An inquiry may now be made, how are we to support the doctrine of rewards and punishments according to these ideas of the requisitions of the divine law? If the law require love and obedience only, how can it require punishment? and if it do not require punishment, what does? The law may evidently approve of any penalty, or require any punishment, that is for the benefit of the punished, or for the general good of the subjects of law. Any punishment that is calculated to lead to love and obedience, is easily seen to be consistent with the requisitions of the divine law. The law may not only approve of such punishment, but in subserviency to its main design, absolutely require it. A law naturally presupposes penalties, and punishments for disobedience, but in subservience to the requirement of love. But the reason which is given for the law's requiring punishment, totally excludes the idea of endless punishment, because in such punishment, we can discern no ground for supposing an intention to amend, or an object akin to the requirement of the law according to scripture. From this consideration we can see nothing against the law's requiring punishment in a future

state as well as in the present, if it be for the same use and purpose. That punishment is for the benefit of the punished, is a point clearly maintained in the scripture. For whom the Lord loveth he chasteneth, and Scourgeth every son whom he receiveth. If ye endure chastening, God dealeth with you as with sons; for what son is he whom the father chasteneth not? But if ye be without chastisement, whereof all are partakers, then are ye bastards and not sons. Furthermore, we have had fathers of our flesh, which corrected us, and we gave them reverence: shall we not much rather be in subjection unto the Father of spirits and live? For they verily for a few days chastened us after their own pleasure; but he for our profit that we might be partakers of his holiness."

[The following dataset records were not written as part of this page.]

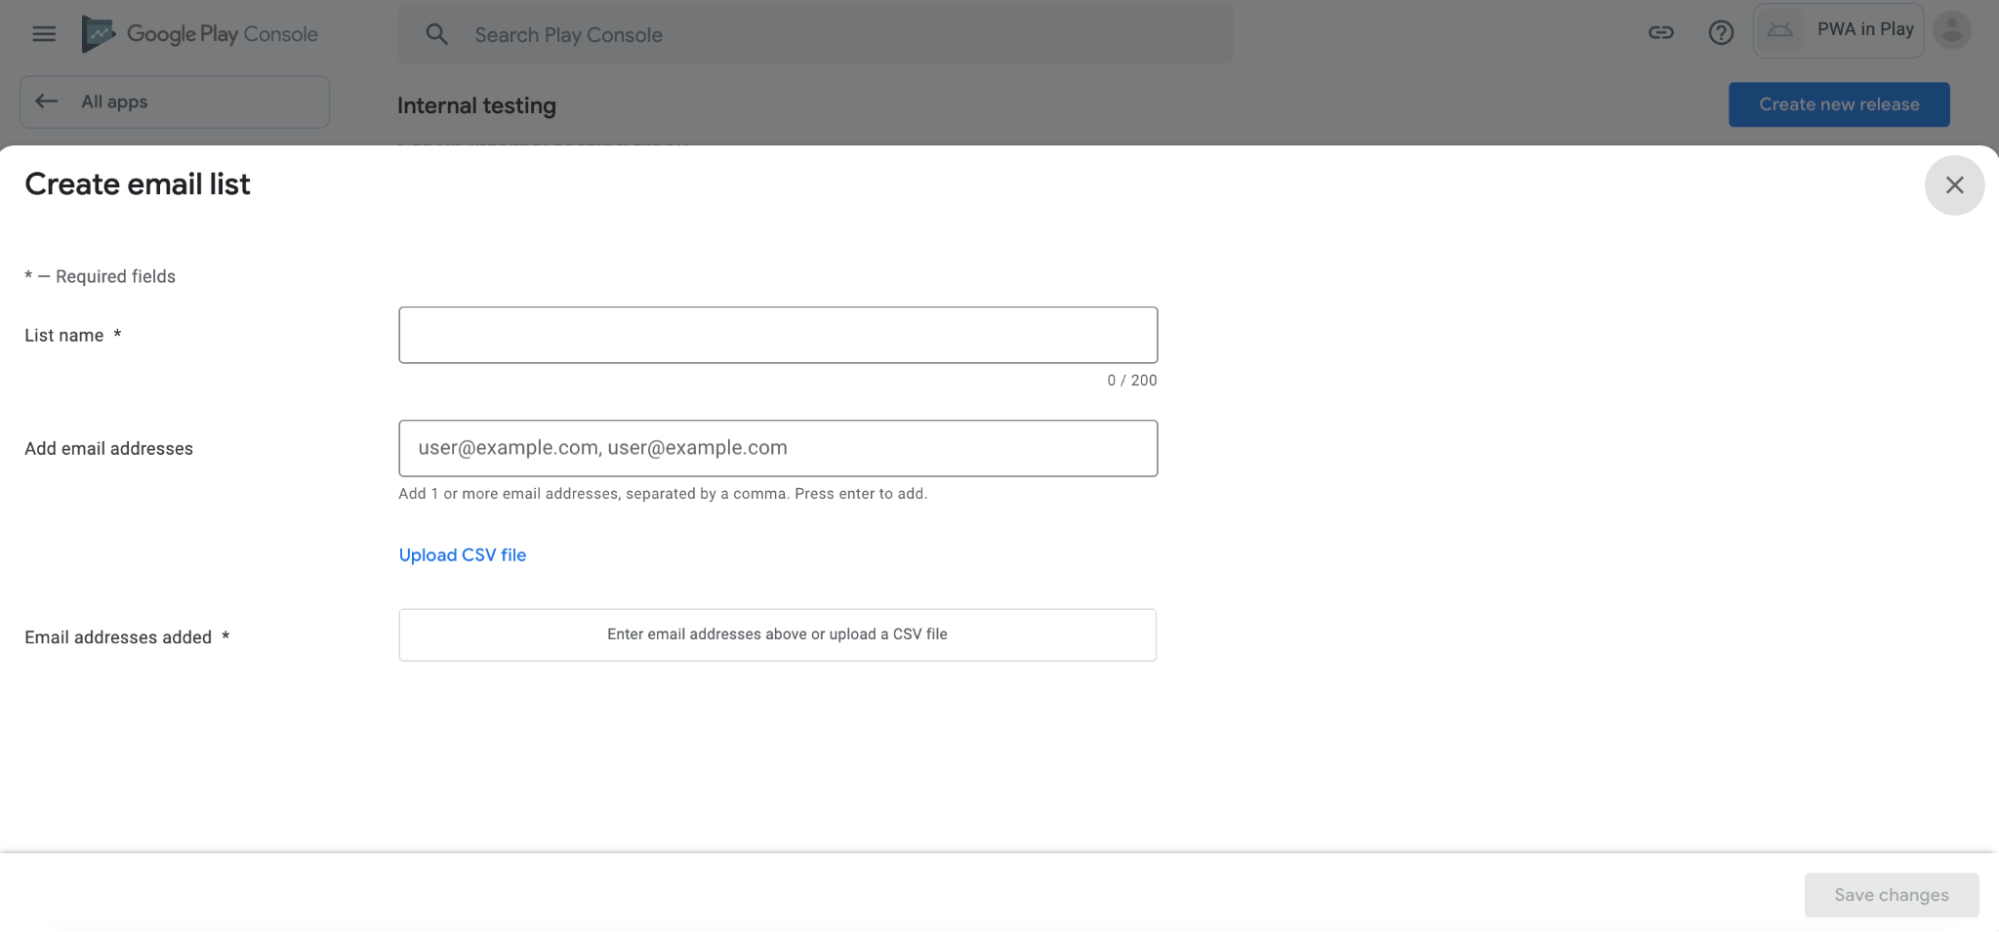Click the 0/200 character counter
Image resolution: width=1999 pixels, height=932 pixels.
pyautogui.click(x=1131, y=380)
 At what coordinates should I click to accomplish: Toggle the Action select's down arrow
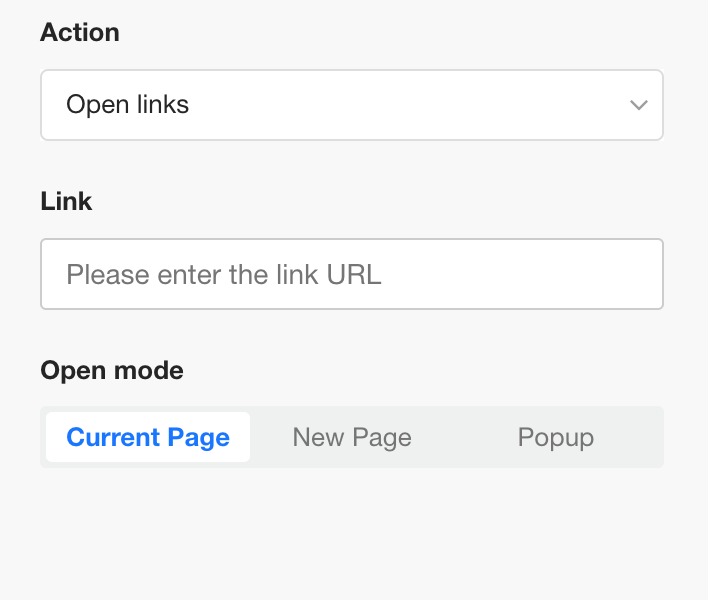pos(639,105)
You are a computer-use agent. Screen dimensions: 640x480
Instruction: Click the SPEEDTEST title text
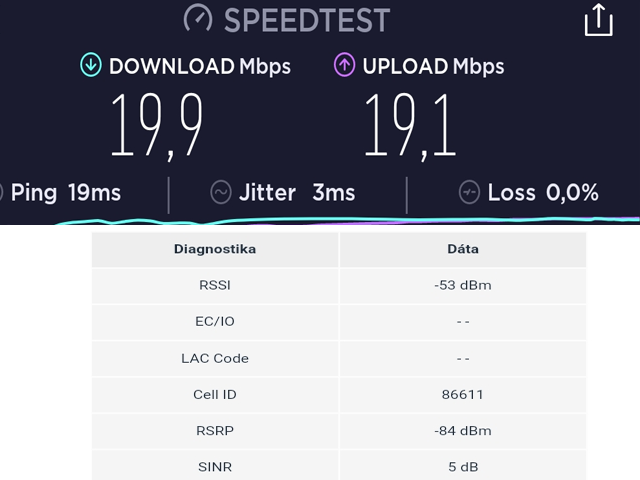point(306,19)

Shall we now attend to the question, what is the difference between the law and the gospel? The law, we conclude from the scripture, requires life, love, and obedience. But it is the province of the gospel to give the blessing of life, the requirement of the law. The law and the gospel are the same in nature, but different in the manner of bestowing their blessings. "Is the law then against the promises of God? God forbid for if there had been a law given that could have given life, verily righteousness should have been by the law." We are not to understand the law and the gospel to be in opposition to each other. What our heavenly Father has built

with one hand, he does not pull down with another. To arm his justice and his mercy directly against each other, divides him against himself, and produces in him the discord of "God and mammon," of "Christ and Belial." Hence the poet's declaration,

"A God all mercy is a God unjust,"

is foreign from every good principle of theology. If God be merciful at all, he is infinitely merciful; for he possesses no attribute short of full perfection. He is a God all merciful, and yet a God of justice. "The wisdom that is from above," says James, "is full of mercy." Then according to our poet it is unjust. David says, "The Lord is good to all, and his tender mercies are over all his works."

We discern a difference between the law and the gospel in that "the law is not of faith; but the man that doeth them," the things required in the law, "shall live in them."The law promises rewards in and for obedience; the gospel gives the principle of obedience. The law bestows rewards, but no gifts; in the gospel is the gift of eternal life. It finishes what the law requires. "For what the law could not do, in that it was weak through the flesh, God sending his own son in the likeness of sinful flesh, and for sin, condemned sin in the flesh; that the righteousness of the law might be fulfilled in us, who walk not after the flesh, but after the spirit.